Work instruction:
From the line containing "Open the Leaflet attribution link" to the final line of the entries, copy each line exactly. Pictures stay out.

##### Material for this task

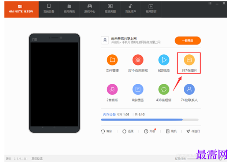Switch to the 音乐铃声 ringtones tab
The height and width of the screenshot is (165, 234).
click(131, 9)
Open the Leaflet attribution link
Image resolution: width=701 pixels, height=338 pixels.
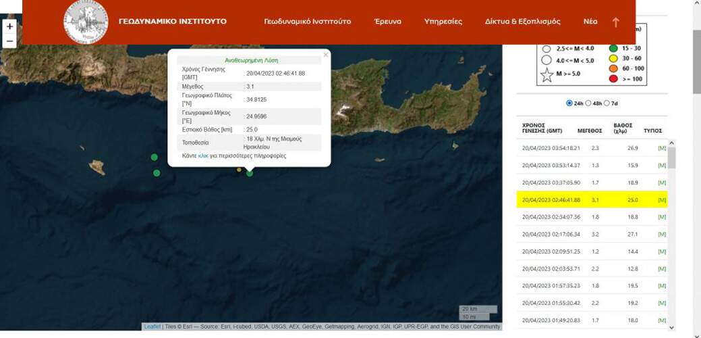[152, 327]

##########

Exercise answer:
Open the Leaflet attribution link
Image resolution: width=701 pixels, height=338 pixels.
[152, 327]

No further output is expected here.